▶ TASK ITEM
Each line below with the string "sidebar" should be copied.
**** DATA FOR ANALYSIS
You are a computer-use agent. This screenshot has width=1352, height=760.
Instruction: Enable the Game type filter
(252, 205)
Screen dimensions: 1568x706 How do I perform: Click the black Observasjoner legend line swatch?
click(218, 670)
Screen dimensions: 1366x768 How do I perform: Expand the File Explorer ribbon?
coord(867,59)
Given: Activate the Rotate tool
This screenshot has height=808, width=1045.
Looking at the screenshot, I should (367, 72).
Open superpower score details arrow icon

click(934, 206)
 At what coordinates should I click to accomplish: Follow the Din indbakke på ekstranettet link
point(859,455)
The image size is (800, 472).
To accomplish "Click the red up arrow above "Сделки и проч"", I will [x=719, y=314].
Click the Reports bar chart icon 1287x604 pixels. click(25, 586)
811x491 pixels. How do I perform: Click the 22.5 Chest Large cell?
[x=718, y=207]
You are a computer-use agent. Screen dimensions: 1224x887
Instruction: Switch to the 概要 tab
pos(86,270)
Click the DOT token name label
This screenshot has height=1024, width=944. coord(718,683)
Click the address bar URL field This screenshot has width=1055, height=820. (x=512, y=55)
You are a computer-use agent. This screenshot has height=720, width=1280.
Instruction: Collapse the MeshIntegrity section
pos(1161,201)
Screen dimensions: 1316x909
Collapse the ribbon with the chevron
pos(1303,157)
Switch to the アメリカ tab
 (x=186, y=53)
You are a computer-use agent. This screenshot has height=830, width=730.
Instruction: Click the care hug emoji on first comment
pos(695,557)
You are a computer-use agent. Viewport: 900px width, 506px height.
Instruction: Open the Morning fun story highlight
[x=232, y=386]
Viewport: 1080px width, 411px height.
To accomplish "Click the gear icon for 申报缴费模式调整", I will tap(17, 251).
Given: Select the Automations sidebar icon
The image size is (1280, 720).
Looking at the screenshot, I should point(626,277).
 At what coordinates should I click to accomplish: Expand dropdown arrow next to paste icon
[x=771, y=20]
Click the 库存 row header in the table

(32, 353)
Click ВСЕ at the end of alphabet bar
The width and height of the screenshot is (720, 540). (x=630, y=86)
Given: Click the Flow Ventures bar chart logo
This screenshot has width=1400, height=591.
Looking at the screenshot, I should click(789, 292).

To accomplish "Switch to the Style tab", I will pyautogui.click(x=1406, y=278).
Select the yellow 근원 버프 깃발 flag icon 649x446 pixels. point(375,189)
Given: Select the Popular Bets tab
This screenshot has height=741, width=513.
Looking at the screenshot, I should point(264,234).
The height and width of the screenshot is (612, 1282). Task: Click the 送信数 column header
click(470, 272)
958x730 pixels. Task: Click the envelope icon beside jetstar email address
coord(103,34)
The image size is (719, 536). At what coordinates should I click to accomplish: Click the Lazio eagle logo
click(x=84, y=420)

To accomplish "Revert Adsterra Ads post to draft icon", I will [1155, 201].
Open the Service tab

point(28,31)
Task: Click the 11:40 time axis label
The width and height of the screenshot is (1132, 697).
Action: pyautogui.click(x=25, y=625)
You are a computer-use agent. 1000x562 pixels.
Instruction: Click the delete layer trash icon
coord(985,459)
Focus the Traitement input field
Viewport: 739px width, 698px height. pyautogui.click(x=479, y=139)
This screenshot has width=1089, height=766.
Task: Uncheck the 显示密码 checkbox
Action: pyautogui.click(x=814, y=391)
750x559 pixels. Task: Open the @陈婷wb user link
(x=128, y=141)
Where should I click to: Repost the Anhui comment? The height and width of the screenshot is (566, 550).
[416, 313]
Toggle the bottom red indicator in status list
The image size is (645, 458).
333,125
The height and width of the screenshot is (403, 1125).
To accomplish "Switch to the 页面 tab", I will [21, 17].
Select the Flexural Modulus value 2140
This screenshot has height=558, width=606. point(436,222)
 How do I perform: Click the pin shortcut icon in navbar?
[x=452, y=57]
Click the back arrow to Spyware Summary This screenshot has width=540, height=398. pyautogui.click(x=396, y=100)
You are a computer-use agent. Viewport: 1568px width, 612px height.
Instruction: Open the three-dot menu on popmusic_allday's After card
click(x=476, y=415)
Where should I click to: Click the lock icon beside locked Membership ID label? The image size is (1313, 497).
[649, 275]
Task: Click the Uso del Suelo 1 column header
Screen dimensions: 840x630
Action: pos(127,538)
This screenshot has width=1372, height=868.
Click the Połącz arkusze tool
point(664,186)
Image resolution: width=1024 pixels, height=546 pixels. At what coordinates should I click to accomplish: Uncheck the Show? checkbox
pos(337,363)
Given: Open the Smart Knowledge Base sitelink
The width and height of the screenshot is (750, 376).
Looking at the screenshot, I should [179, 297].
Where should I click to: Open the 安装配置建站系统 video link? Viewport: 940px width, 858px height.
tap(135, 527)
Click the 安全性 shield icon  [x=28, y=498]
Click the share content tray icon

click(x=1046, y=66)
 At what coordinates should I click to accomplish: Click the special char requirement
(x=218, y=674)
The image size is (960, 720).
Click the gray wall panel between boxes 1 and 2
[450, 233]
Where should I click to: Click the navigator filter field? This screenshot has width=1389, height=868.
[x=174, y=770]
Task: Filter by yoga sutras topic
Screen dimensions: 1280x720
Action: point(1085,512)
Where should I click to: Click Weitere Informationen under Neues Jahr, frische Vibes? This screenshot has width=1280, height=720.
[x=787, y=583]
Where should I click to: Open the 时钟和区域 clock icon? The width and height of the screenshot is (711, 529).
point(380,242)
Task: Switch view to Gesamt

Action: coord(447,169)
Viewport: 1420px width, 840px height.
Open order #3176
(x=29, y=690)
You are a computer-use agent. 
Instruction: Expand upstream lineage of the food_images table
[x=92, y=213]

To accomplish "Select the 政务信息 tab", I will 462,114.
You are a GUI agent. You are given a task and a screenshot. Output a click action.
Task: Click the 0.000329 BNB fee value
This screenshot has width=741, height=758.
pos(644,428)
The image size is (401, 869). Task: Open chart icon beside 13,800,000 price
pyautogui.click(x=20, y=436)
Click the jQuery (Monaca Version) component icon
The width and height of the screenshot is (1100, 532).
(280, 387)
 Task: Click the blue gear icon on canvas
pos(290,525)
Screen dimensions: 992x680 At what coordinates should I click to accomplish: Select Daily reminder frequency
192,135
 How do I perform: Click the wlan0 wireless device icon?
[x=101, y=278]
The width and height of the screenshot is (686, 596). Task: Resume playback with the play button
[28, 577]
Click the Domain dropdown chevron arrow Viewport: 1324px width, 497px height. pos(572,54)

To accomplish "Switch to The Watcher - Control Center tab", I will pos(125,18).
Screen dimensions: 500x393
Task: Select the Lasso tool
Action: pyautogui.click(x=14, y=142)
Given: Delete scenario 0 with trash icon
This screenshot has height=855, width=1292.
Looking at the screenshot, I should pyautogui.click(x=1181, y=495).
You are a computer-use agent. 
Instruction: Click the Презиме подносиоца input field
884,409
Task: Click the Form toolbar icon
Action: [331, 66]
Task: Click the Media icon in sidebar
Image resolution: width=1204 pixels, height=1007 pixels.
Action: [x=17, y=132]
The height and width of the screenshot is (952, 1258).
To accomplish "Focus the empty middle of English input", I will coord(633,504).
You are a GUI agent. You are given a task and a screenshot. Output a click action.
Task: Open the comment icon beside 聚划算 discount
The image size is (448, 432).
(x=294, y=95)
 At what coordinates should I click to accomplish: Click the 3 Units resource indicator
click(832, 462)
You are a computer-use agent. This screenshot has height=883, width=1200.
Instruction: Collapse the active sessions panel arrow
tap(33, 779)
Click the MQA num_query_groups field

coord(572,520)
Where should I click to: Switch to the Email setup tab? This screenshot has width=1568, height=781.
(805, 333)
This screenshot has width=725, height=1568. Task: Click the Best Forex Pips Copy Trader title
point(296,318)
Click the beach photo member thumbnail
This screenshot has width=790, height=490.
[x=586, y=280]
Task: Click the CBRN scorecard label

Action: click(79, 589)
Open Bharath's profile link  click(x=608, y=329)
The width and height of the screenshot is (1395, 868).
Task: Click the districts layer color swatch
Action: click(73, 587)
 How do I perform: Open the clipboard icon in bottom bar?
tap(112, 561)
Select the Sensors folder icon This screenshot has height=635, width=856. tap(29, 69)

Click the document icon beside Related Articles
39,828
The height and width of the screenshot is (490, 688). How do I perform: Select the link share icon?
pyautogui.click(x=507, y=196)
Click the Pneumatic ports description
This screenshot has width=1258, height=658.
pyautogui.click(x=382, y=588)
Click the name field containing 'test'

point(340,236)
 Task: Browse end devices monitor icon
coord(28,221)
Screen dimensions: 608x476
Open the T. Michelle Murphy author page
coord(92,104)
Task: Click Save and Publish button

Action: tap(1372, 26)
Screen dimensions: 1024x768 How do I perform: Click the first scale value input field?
********
▶ RESULT FOR THIS TASK
Given: Select the Automations sidebar icon
Task: Click the Media icon in sidebar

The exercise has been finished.